Given request: Pick out every line in the entries below that contains the string "Task", and copy each of those lines in full. Case counts.

Information provided:

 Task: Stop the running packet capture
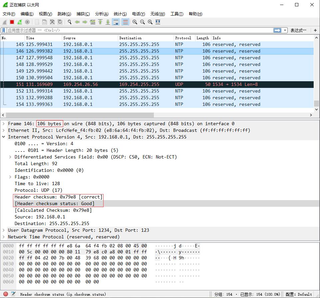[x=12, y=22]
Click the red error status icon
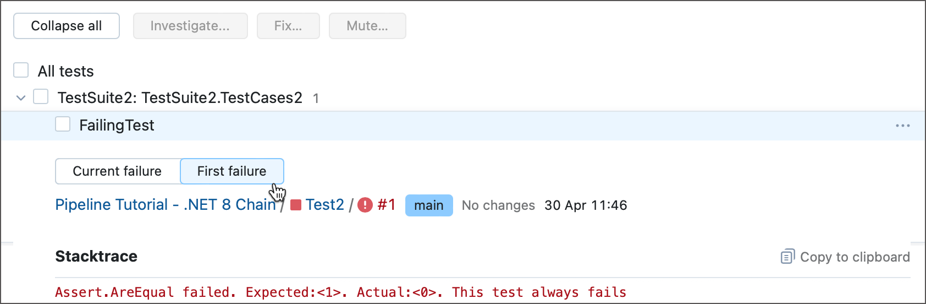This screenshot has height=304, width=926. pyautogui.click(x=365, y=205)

==

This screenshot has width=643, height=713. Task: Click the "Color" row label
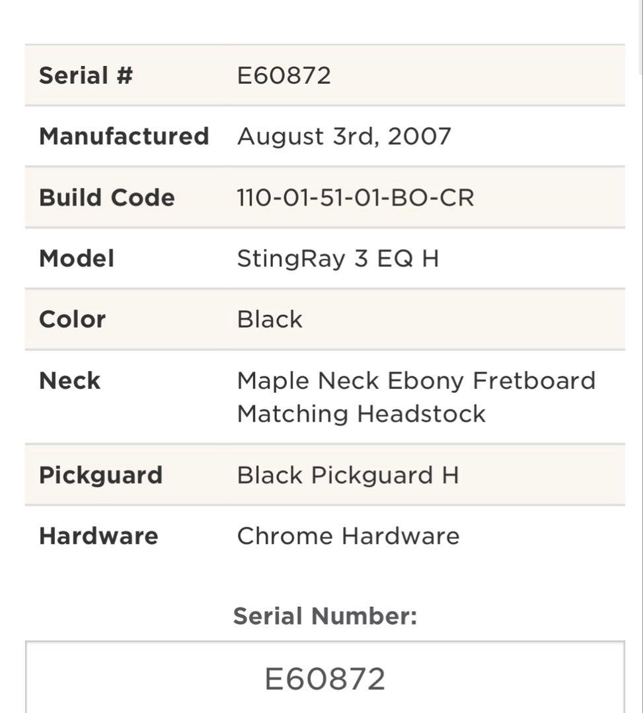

Full answer:
 Task: Stop the running packet capture
This screenshot has width=643, height=713. Task: Click the "Color" row label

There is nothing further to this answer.